[GIVEN ENTRIES Boundary: Start]
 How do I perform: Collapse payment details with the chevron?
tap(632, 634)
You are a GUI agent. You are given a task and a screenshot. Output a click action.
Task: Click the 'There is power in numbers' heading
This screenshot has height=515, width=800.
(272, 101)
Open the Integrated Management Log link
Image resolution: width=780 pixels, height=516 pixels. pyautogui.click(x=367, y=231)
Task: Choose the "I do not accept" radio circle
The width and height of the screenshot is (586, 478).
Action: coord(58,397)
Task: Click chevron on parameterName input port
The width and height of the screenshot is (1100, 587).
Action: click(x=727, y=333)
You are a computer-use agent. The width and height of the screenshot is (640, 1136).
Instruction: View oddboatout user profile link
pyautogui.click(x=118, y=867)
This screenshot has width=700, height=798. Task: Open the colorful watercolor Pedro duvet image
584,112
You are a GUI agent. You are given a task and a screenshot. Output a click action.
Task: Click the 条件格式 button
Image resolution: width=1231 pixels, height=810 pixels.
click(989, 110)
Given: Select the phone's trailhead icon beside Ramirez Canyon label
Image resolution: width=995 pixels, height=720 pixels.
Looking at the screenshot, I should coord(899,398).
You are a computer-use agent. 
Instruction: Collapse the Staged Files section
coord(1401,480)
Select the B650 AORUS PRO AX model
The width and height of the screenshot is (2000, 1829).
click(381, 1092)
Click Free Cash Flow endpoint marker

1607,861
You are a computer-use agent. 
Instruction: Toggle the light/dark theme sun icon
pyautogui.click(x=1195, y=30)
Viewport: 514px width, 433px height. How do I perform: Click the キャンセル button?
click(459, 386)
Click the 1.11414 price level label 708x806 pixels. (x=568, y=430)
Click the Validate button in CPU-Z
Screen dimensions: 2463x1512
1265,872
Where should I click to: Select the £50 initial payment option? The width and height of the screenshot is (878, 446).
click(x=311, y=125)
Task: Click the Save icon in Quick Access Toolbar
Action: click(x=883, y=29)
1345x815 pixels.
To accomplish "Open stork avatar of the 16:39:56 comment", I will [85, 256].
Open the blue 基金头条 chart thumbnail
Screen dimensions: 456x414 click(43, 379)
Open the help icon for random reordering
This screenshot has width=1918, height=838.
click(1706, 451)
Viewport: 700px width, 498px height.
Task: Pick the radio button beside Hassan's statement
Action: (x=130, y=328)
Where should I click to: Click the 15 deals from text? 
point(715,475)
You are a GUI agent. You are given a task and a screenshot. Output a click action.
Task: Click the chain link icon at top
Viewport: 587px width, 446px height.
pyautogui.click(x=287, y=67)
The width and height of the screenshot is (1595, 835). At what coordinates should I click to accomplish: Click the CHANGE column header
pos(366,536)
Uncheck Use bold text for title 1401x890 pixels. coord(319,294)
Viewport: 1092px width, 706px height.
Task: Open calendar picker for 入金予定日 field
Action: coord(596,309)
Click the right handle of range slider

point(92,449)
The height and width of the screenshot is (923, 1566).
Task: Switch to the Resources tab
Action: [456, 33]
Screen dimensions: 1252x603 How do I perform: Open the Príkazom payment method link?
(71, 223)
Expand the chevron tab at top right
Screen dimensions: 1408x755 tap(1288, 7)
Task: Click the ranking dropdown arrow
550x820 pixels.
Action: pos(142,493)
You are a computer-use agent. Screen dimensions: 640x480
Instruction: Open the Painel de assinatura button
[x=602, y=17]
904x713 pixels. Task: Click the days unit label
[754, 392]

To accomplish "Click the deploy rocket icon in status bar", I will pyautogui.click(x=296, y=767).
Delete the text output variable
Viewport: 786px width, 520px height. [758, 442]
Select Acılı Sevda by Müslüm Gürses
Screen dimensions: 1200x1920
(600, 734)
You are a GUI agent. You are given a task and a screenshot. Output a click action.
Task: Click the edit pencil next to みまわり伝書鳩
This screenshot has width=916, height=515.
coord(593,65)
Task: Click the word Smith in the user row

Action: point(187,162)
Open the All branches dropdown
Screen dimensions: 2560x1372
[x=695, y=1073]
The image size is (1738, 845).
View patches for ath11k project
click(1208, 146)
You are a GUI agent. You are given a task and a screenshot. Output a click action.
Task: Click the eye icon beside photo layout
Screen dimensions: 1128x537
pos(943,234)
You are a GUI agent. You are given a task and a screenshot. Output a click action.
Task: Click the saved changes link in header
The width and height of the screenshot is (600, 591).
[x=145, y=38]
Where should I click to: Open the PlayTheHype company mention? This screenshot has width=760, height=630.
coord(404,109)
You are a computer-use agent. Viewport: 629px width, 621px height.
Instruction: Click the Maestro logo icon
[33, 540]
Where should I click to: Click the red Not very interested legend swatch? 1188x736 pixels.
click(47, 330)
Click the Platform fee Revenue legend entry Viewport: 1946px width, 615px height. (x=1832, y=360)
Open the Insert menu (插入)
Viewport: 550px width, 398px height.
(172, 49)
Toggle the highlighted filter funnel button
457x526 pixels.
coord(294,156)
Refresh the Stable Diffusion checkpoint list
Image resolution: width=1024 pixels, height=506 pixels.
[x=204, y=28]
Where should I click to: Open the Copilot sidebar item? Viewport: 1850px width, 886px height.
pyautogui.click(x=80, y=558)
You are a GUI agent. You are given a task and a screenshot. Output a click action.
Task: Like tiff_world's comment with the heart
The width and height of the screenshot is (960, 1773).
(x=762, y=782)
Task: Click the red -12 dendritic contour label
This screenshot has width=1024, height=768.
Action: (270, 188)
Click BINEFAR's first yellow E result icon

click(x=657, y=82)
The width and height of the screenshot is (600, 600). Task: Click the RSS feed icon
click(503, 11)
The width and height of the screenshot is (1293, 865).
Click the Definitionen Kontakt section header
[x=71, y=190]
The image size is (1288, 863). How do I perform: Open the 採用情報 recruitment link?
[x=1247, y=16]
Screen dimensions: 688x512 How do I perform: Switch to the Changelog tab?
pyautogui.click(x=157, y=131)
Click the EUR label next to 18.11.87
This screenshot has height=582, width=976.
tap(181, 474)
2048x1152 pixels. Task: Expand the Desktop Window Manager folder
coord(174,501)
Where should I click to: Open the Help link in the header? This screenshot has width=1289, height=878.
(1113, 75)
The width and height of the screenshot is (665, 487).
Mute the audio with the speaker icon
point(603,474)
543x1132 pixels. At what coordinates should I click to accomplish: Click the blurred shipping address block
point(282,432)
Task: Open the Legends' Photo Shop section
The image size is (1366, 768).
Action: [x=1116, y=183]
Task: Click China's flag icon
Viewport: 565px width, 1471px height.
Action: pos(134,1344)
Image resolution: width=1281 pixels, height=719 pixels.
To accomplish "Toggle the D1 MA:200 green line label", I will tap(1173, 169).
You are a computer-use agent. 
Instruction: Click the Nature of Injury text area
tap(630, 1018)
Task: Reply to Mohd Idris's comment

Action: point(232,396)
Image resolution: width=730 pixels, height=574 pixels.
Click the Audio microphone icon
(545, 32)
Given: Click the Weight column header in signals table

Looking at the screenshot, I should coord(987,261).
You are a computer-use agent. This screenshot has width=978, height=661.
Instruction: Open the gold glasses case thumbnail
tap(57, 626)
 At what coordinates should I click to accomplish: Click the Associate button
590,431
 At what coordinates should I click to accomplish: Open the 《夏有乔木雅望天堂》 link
[GIVEN ENTRIES Boundary: End]
TASK STATEMENT:
Where the string "next" appears in a line of the material above, count that line, and say only how many there are.

EXERCISE ANSWER:
2